### Input
[start]

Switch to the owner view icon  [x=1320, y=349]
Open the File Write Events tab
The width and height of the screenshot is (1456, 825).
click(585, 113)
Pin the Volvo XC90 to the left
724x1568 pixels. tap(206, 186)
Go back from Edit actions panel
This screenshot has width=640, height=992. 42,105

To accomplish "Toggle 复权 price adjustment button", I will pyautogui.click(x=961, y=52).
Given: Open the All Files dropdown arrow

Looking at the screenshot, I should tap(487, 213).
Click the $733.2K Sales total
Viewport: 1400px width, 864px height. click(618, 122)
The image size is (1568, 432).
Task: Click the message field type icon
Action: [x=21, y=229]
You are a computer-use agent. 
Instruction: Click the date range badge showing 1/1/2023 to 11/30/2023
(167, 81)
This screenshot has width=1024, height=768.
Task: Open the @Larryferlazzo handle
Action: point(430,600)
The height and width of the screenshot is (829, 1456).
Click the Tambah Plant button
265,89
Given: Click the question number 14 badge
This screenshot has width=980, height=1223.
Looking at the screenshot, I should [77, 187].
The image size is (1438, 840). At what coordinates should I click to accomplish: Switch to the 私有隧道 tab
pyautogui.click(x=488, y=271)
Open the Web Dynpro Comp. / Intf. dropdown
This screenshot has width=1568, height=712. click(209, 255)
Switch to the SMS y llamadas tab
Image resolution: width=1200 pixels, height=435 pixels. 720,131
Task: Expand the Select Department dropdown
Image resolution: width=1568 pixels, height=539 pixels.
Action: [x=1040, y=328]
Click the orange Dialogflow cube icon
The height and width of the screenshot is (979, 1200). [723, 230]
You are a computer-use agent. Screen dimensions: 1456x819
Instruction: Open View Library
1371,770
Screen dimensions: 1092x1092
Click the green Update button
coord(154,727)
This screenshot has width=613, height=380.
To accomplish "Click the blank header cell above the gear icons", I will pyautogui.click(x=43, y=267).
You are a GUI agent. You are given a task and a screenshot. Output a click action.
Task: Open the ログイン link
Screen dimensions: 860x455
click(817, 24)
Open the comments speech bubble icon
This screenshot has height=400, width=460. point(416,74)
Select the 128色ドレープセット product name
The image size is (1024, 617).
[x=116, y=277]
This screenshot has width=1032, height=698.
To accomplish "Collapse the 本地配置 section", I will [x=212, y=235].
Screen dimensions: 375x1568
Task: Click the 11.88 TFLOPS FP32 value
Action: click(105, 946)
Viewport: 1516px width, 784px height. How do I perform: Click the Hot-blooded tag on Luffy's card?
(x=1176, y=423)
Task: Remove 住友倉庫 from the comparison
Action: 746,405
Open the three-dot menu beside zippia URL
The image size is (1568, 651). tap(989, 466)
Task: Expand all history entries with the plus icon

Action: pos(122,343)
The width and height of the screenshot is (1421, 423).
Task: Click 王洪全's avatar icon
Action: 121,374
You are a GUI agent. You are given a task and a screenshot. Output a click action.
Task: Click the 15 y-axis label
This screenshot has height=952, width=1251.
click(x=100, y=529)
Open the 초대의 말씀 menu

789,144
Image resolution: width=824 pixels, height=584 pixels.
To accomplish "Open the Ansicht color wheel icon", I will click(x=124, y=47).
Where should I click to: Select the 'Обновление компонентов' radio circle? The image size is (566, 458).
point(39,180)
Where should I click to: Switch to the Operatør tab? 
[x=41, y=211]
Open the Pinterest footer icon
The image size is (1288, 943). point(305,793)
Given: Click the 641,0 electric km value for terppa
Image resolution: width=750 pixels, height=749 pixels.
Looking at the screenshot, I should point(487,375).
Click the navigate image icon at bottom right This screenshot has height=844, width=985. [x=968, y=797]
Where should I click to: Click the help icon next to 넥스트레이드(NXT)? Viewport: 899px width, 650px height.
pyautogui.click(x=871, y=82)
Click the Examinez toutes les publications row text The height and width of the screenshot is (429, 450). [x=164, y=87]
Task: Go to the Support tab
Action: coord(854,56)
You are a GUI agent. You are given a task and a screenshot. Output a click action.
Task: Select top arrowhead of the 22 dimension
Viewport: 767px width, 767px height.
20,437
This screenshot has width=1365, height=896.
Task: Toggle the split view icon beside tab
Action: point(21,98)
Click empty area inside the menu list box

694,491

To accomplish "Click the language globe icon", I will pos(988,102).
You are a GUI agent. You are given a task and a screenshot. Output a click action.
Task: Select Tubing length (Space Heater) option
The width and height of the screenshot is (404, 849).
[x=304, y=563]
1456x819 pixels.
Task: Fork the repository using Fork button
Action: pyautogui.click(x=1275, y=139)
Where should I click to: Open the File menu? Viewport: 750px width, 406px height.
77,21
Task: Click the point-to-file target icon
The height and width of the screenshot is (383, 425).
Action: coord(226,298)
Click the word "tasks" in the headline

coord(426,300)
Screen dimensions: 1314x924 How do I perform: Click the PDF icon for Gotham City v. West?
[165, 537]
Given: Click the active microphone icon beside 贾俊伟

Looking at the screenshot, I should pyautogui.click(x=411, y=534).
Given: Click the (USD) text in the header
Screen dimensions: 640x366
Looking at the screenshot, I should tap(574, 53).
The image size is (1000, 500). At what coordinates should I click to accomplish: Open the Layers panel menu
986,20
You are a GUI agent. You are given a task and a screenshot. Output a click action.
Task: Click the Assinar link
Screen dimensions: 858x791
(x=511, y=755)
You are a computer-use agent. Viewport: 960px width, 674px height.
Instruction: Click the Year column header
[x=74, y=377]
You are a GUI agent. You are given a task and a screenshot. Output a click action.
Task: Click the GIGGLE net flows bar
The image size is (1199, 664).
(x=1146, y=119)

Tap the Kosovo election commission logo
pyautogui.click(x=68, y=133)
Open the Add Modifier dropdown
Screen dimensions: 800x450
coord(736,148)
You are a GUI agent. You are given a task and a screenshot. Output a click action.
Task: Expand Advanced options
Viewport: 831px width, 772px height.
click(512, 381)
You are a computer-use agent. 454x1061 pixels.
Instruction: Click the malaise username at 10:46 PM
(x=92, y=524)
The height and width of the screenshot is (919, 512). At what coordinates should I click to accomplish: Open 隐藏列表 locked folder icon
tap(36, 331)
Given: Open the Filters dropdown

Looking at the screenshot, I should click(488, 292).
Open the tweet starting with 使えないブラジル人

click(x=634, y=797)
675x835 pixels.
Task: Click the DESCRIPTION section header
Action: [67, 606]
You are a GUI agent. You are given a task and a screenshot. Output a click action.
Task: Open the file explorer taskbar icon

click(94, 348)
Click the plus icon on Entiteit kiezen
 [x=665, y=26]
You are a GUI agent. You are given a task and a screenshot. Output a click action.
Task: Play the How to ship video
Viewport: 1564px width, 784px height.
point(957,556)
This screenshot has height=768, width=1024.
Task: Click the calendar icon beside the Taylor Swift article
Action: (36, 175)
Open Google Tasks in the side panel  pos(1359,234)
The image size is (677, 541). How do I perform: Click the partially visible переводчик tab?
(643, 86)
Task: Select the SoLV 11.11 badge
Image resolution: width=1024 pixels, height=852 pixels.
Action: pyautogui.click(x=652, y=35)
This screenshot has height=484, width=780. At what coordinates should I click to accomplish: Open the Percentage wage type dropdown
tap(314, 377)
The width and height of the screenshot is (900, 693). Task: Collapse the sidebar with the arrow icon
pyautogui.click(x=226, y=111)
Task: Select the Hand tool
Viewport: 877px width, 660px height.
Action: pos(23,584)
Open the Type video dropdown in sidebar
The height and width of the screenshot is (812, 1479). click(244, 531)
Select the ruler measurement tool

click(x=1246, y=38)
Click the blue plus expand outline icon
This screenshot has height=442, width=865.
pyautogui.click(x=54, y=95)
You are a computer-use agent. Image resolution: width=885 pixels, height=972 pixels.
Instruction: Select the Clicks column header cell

[end]

### Directive
Copy all of the lines above word for word, keeping every character and line break unchanged.

### Exercise solution
Switch to the owner view icon  [x=1320, y=349]
Open the File Write Events tab
The width and height of the screenshot is (1456, 825).
click(585, 113)
Pin the Volvo XC90 to the left
724x1568 pixels. tap(206, 186)
Go back from Edit actions panel
This screenshot has width=640, height=992. 42,105

To accomplish "Toggle 复权 price adjustment button", I will pyautogui.click(x=961, y=52).
Given: Open the All Files dropdown arrow

Looking at the screenshot, I should tap(487, 213).
Click the $733.2K Sales total
Viewport: 1400px width, 864px height. click(618, 122)
The image size is (1568, 432).
Task: Click the message field type icon
Action: [x=21, y=229]
You are a computer-use agent. 
Instruction: Click the date range badge showing 1/1/2023 to 11/30/2023
(167, 81)
This screenshot has width=1024, height=768.
Task: Open the @Larryferlazzo handle
Action: point(430,600)
The height and width of the screenshot is (829, 1456).
Click the Tambah Plant button
265,89
Given: Click the question number 14 badge
This screenshot has width=980, height=1223.
Looking at the screenshot, I should [77, 187].
The image size is (1438, 840). At what coordinates should I click to accomplish: Switch to the 私有隧道 tab
pyautogui.click(x=488, y=271)
Open the Web Dynpro Comp. / Intf. dropdown
This screenshot has width=1568, height=712. click(209, 255)
Switch to the SMS y llamadas tab
Image resolution: width=1200 pixels, height=435 pixels. 720,131
Task: Expand the Select Department dropdown
Image resolution: width=1568 pixels, height=539 pixels.
Action: [x=1040, y=328]
Click the orange Dialogflow cube icon
The height and width of the screenshot is (979, 1200). [723, 230]
You are a computer-use agent. Screen dimensions: 1456x819
Instruction: Open View Library
1371,770
Screen dimensions: 1092x1092
Click the green Update button
coord(154,727)
This screenshot has width=613, height=380.
To accomplish "Click the blank header cell above the gear icons", I will pyautogui.click(x=43, y=267).
You are a GUI agent. You are given a task and a screenshot. Output a click action.
Task: Open the ログイン link
Screen dimensions: 860x455
click(817, 24)
Open the comments speech bubble icon
This screenshot has height=400, width=460. point(416,74)
Select the 128色ドレープセット product name
The image size is (1024, 617).
[x=116, y=277]
This screenshot has width=1032, height=698.
To accomplish "Collapse the 本地配置 section", I will [x=212, y=235].
Screen dimensions: 375x1568
Task: Click the 11.88 TFLOPS FP32 value
Action: click(105, 946)
Viewport: 1516px width, 784px height. How do I perform: Click the Hot-blooded tag on Luffy's card?
(x=1176, y=423)
Task: Remove 住友倉庫 from the comparison
Action: 746,405
Open the three-dot menu beside zippia URL
The image size is (1568, 651). tap(989, 466)
Task: Expand all history entries with the plus icon

Action: pos(122,343)
The width and height of the screenshot is (1421, 423).
Task: Click 王洪全's avatar icon
Action: 121,374
You are a GUI agent. You are given a task and a screenshot. Output a click action.
Task: Click the 15 y-axis label
This screenshot has height=952, width=1251.
click(x=100, y=529)
Open the 초대의 말씀 menu

789,144
Image resolution: width=824 pixels, height=584 pixels.
To accomplish "Open the Ansicht color wheel icon", I will click(x=124, y=47).
Where should I click to: Select the 'Обновление компонентов' radio circle? The image size is (566, 458).
point(39,180)
Where should I click to: Switch to the Operatør tab? 
[x=41, y=211]
Open the Pinterest footer icon
The image size is (1288, 943). point(305,793)
Given: Click the 641,0 electric km value for terppa
Image resolution: width=750 pixels, height=749 pixels.
Looking at the screenshot, I should point(487,375).
Click the navigate image icon at bottom right This screenshot has height=844, width=985. [x=968, y=797]
Where should I click to: Click the help icon next to 넥스트레이드(NXT)? Viewport: 899px width, 650px height.
pyautogui.click(x=871, y=82)
Click the Examinez toutes les publications row text The height and width of the screenshot is (429, 450). [x=164, y=87]
Task: Go to the Support tab
Action: coord(854,56)
You are a GUI agent. You are given a task and a screenshot. Output a click action.
Task: Select top arrowhead of the 22 dimension
Viewport: 767px width, 767px height.
20,437
This screenshot has width=1365, height=896.
Task: Toggle the split view icon beside tab
Action: point(21,98)
Click empty area inside the menu list box

694,491

To accomplish "Click the language globe icon", I will pos(988,102).
You are a GUI agent. You are given a task and a screenshot. Output a click action.
Task: Select Tubing length (Space Heater) option
The width and height of the screenshot is (404, 849).
[x=304, y=563]
1456x819 pixels.
Task: Fork the repository using Fork button
Action: pyautogui.click(x=1275, y=139)
Where should I click to: Open the File menu? Viewport: 750px width, 406px height.
77,21
Task: Click the point-to-file target icon
The height and width of the screenshot is (383, 425).
Action: coord(226,298)
Click the word "tasks" in the headline

coord(426,300)
Screen dimensions: 1314x924 How do I perform: Click the PDF icon for Gotham City v. West?
[165, 537]
Given: Click the active microphone icon beside 贾俊伟

Looking at the screenshot, I should pyautogui.click(x=411, y=534).
Given: Click the (USD) text in the header
Screen dimensions: 640x366
Looking at the screenshot, I should tap(574, 53).
The image size is (1000, 500). At what coordinates should I click to accomplish: Open the Layers panel menu
986,20
You are a GUI agent. You are given a task and a screenshot. Output a click action.
Task: Click the Assinar link
Screen dimensions: 858x791
(x=511, y=755)
You are a computer-use agent. Viewport: 960px width, 674px height.
Instruction: Click the Year column header
[x=74, y=377]
You are a GUI agent. You are given a task and a screenshot. Output a click action.
Task: Click the GIGGLE net flows bar
The image size is (1199, 664).
(x=1146, y=119)

Tap the Kosovo election commission logo
pyautogui.click(x=68, y=133)
Open the Add Modifier dropdown
Screen dimensions: 800x450
coord(736,148)
You are a GUI agent. You are given a task and a screenshot. Output a click action.
Task: Expand Advanced options
Viewport: 831px width, 772px height.
click(512, 381)
You are a computer-use agent. 454x1061 pixels.
Instruction: Click the malaise username at 10:46 PM
(x=92, y=524)
The height and width of the screenshot is (919, 512). At what coordinates should I click to accomplish: Open 隐藏列表 locked folder icon
tap(36, 331)
Given: Open the Filters dropdown

Looking at the screenshot, I should click(488, 292).
Open the tweet starting with 使えないブラジル人

click(x=634, y=797)
675x835 pixels.
Task: Click the DESCRIPTION section header
Action: [67, 606]
You are a GUI agent. You are given a task and a screenshot. Output a click action.
Task: Open the file explorer taskbar icon

click(94, 348)
Click the plus icon on Entiteit kiezen
 [x=665, y=26]
You are a GUI agent. You are given a task and a screenshot. Output a click action.
Task: Play the How to ship video
Viewport: 1564px width, 784px height.
point(957,556)
This screenshot has height=768, width=1024.
Task: Click the calendar icon beside the Taylor Swift article
Action: (36, 175)
Open Google Tasks in the side panel  pos(1359,234)
The image size is (677, 541). How do I perform: Click the partially visible переводчик tab?
(643, 86)
Task: Select the SoLV 11.11 badge
Image resolution: width=1024 pixels, height=852 pixels.
Action: pyautogui.click(x=652, y=35)
This screenshot has height=484, width=780. At what coordinates should I click to accomplish: Open the Percentage wage type dropdown
tap(314, 377)
The width and height of the screenshot is (900, 693). Task: Collapse the sidebar with the arrow icon
pyautogui.click(x=226, y=111)
Task: Select the Hand tool
Viewport: 877px width, 660px height.
Action: pos(23,584)
Open the Type video dropdown in sidebar
The height and width of the screenshot is (812, 1479). click(244, 531)
Select the ruler measurement tool

click(x=1246, y=38)
Click the blue plus expand outline icon
This screenshot has height=442, width=865.
pyautogui.click(x=54, y=95)
You are a computer-use agent. Image resolution: width=885 pixels, height=972 pixels.
Instruction: Select the Clicks column header cell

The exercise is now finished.